Ce ne fut que le soir venu, lorsqu’ils firent halte autour d’un feu de camp, qu’Helen Hunt Jackson consentit à raconter toute l’histoire :
— Les origines de la secte des Adeptes de Z’Xem se perdent dans la nuit des temps. Ils assurent que leur culte ne fut pas inventé par des humains modernes, mais par quelque peuplade préhistorique au menton prognathe et aux arcades sourcilières proéminentes, dont il n’est même pas certain qu’elle connaissait le langage articulé. Z’Xem lui-même est une divinité plutôt bonasse, dont le seul travers consiste à se mettre de temps en temps en colère contre ses adorateurs. Pour cette raison, ils ont pris l’habitude de lui offrir un animal en sacrifice avant de lui rendre grâce. On ne sait jamais. (Elle soupira.) Chassée d’Europe par les persécutions, la secte s’est installée en Nouvelle-Angleterre dans les dernières années du XVIIe siècle. Ses membres, qui se faisaient passer pour des puritains, ne se réunissaient alors qu’une fois l’an, par mesure de précaution. Cet éclatement d’une communauté qui était restée jusque-là très soudée a eu pour principale conséquence des variations locales dans la célébration du culte, et les contacts qu’entretenaient de nombreux adeptes avec les sorcières de Salem et les thaumaturges scandinaves de Terre-Neuve ont entraîné l’apparition progressive de pratiques et rituels magiques au cours des cérémonies dédiées à Z’Xem. De mon point de vue, il s’agit d’une perversion du dogme originel, mais les Adeptes préfèrent penser – sans doute pour une question de confort mental – qu’ils ont au contraire retrouvé quelque chose.
— Ils n’ont peut-être pas tort, intervint le professeur Lévêque. Le bibliothécaire de Providence paraissait en tout cas de leur avis. Il m’a montré un passage des Rites secrets et autres sorcelleries antédiluviennes où il est fait mention d’hommes « très anciens » qui invoquaient des créatures analogues à celles que l’on peut, paraît-il, trouver décrites dans le Necronomicon.
— J’allais justement y arriver, assura Mrs Jackson, et vous verrez que l’hypothèse d’une hérésie prend ici toute son importance. (Elle hésita tandis qu’elle cherchait ses mots.) Un magicien de troisième ordre, rescapé par miracle de la chute d’Arkham, a révélé aux Adeptes que leur dieu appartenait en fait à un panthéon bien plus vaste, dont il est, malgré tous ses défauts, le représentant le plus sympathique. Dès lors, ils n’ont eu de cesse de mettre la main sur l’exemplaire du Necronomicon dont on racontait qu’il se trouvait toujours quelque part sur la côte Est, entre New York et Boston. Ils pensaient l’avoir localisé du côté de Dunwich, mais cette cité a été anéantie avant qu’ils n’aient pu s’en emparer. Alors, ils se sont rassemblés à Providence, parce que la ville leur paraissait suffisamment ancienne pour que le livre maudit s’y sente à l’aise… Ne me demandez pas ce que ça signifie, je ne fais que répéter ce qu’ils m’ont dit. Quoi qu’il en soit, ils n’ont pas été longs à remarquer que le responsable de la bibliothèque municipale ne vieillissait pas…
— Vous voulez dire que O’Bannon est immortel ? coupa le professeur. Voilà qui expliquerait pas mal de choses – et notamment comment il pouvait être aussi bien renseigné sur des événements remontant à plusieurs siècles… (Il se renfrogna.) Mais le Necronomicon de Providence est un faux, je le sais pour l’avoir eu entre les mains.

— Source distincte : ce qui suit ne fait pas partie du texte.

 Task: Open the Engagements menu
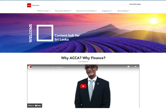[x=107, y=11]

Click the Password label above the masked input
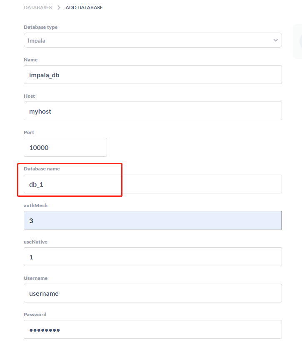click(x=35, y=314)
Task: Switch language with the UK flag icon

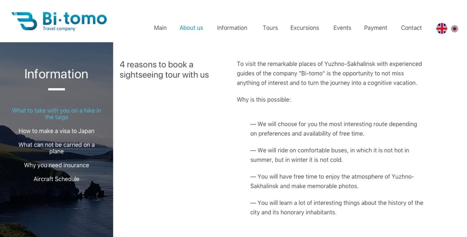Action: tap(442, 29)
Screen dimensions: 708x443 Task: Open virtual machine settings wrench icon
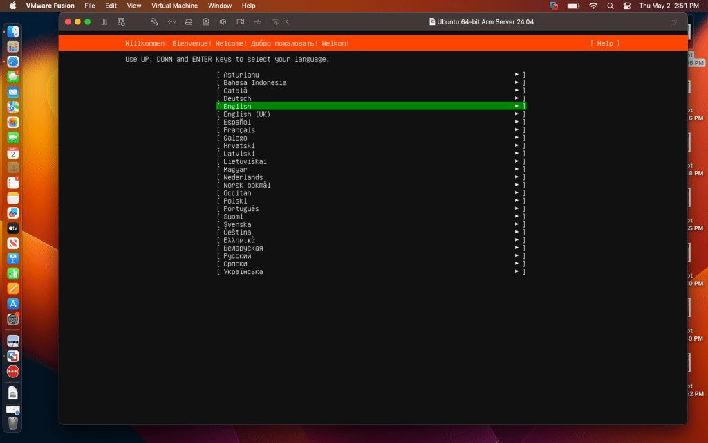coord(154,22)
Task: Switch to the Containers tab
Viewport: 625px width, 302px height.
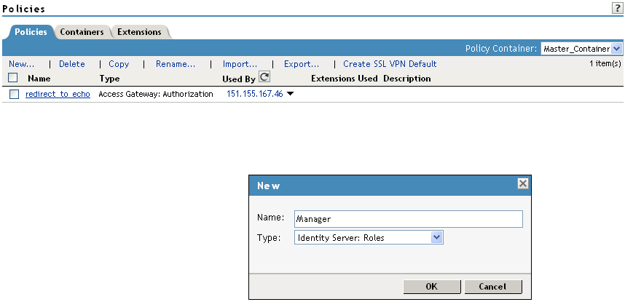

— Bien sûr, approuva Helen Hunt Jackson. Les Adeptes ont pris soin de remplacer l’original par une copie lorsqu’ils s’en sont emparés. Ils ne tenaient pas à ce que son gardien sache que le livre maudit avait rompu ses chaînes. À mon avis, c’est d’ailleurs la dernière chose raisonnable qu’ils ont faite. Ensuite, l’étude du livre les a fait basculer peu à peu dans une sorte de délire collectif où la prudence n’était plus de mise. Grisés par la puissance du Necronomicon, ils se sont mis à invoquer des entités sans cesse plus terrifiantes, et seule la chance a voulu qu’il ne se produise aucune catastrophe. Avec le temps, ils ont acquis une telle maîtrise qu’ils en sont arrivés à un point où ils ne savaient qu’en faire. Il leur manquait un objectif, une cause. Cette cause, je la leur ai fournie, le plus involontairement du monde. En lisant Cent ans de déshonneur, ils ont subitement pris conscience du sort de la si gentille tribu indienne qui, au temps des chasses aux sorcières, leur permettait de se réunir en secret dans une clairière : déplacée de réserve en réserve sur plus de trois mille kilomètres, elle agonisait quelque part dans le Montana, réduite à une poignée de guerriers faméliques et de femmes trop épuisées pour donner le jour à des enfants viables. (Elle parlait à présent d’une voix sèche et amère.) C’est ainsi qu’est né le grand projet de la secte : rendre aux Indiens les territoires qui leur ont été volés. Et, comme j’étais la plus connue des activistes œuvrant en faveur des tribus spoliées, ils ont décidé de m’enlever pour m’associer à leurs desseins, et ils ont répandu la nouvelle de ma mort pour éviter d’être inquiétés. (Elle soupira à nouveau, infiniment lasse.) Ils auraient pu s’en dispenser, car je n’ai pas tardé à adhérer à leurs idées, toutes folles qu’elles pussent paraître. L’idée de faire appel à des créatures surnaturelles m’a fait un peu tiquer, mais le préjudice subi par la nation indienne est si important que, sur le moment, l’invocation des Gardiens des portes du cauchemar m’a paru l’unique solution. Je ne comprends pas comment j’ai pu me montrer aussi aveugle…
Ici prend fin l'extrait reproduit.